The idea of using a smartphone as a credit card is enticing, and I believe this payment option will come to fruition. But I predict we’ll still be carrying around our plastic credit cards.
Here are four very practical reasons why:
- #1: What if you lose your phone? Or what if you leave the house without it? Most people never forget their wallet. This is where your driver’s license lives along with anything else you deem important enough to carry around (like your credit cards). It’s easy to imagine a scenario in which you charge your phone overnight and then, after having forgotten to set your alarm, you get up and hurry out the door.

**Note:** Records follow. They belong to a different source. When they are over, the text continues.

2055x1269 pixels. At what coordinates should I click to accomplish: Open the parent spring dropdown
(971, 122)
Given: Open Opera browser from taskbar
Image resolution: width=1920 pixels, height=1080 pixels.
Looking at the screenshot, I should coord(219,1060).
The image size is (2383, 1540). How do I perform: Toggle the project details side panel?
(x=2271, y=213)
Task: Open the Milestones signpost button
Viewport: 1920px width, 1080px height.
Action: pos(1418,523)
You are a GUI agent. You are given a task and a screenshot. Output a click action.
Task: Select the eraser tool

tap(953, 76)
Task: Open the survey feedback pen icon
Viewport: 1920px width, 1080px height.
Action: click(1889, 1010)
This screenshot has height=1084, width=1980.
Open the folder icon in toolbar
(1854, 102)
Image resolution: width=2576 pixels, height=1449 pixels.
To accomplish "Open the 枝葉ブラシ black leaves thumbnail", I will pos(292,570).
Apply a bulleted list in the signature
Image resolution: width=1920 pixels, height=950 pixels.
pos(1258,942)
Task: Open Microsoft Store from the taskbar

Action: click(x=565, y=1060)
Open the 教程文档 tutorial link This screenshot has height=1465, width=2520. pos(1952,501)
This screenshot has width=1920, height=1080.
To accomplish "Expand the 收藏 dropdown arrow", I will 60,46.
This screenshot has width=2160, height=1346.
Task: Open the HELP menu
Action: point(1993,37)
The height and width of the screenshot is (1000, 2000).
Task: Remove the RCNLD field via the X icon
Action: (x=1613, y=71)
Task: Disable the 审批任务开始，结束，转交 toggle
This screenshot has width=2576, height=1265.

When you get to the office, you realize your smartphone is still plugged into the wall at home.
- #2: Speaking of charging your phone, how often do you find yourself out shopping and realize your battery power is down to about 3 percent? Your little plastic friends are your backup during an energy crisis.
- #3: It will be very expensive for stores to buy the readers. This will take time and there will be some stores that can’t afford the investment in the near future. You need to have your cards with you in case you’re buying merchandise in a store that isn’t equpped for mobile payments yet.
- #4: Not everyone owns or can afford a smart phone, especially one with a chip. According to comScore, only about one in four people have smartphones. Just assuming that credit cards will disappear because we’ll all be waving smartphones fails to recognize that many consumers can’t afford to participate.
So even if most stores become equipped with new electronic readers, we’ll still have a bunch of consumers whipping out their plastic and paying the old-fashioned way. To avoid discriminating against those without smartphones (or those who’ve simply forgotten to bring them along), stores will need to maintain the ability to swipe plastic.